#VU7323 Insecure DLL loading in Dell Precision Optimizer
Vulnerability identifier: #VU7323
Vulnerability risk: Low
CVSSv3.1: 7.7 [CVSS:3.1/AV:L/AC:L/PR:L/UI:N/S:C/C:H/I:H/A:H/E:U/RL:O/RC:C]
CVE-ID:
CWE-ID:
CWE-427
Exploitation vector: Local
Exploit availability: No
Vulnerable software:
Dell Precision Optimizer
Client/Desktop applications /
Other client software
Vendor: Dell
Description
The vulnerability allows a local attacker to gain elevated privileges on the target system.

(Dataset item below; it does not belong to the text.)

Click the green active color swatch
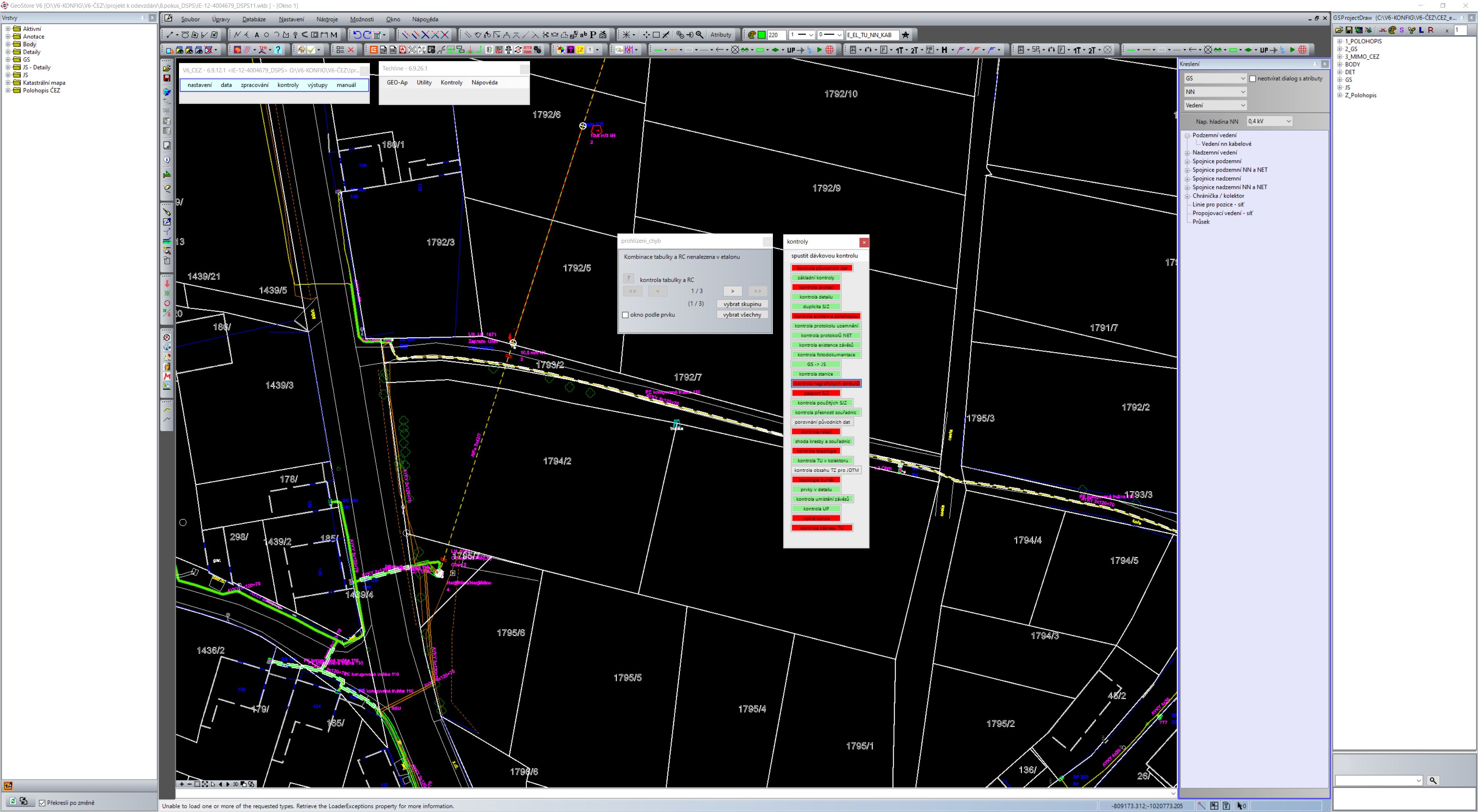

The weakness exists in the poaService.exe service component due to dll hijacking. A local attacker can place a specially crafted “atiadlxx.dll” file in one of directories pointed to by the PATH environment variable and execute arbitrary code on the target system with system privileges.
Successful exploitation of the vulnerability may result in system compromise.
Mitigation
Update Dell Precision Optimizer to version 4.0 or later.
Vulnerable software versions
Dell Precision Optimizer: 3.5.5.0
External links
http://www.talosintelligence.com/reports/TALOS-2016-0247
Q & A
Can this vulnerability be exploited remotely?
No. This vulnerability can be exploited locally. The attacker should have authentication credentials and successfully authenticate on the system.
Is there known malware, which exploits this vulnerability?
No. We are not aware of malware exploiting this vulnerability.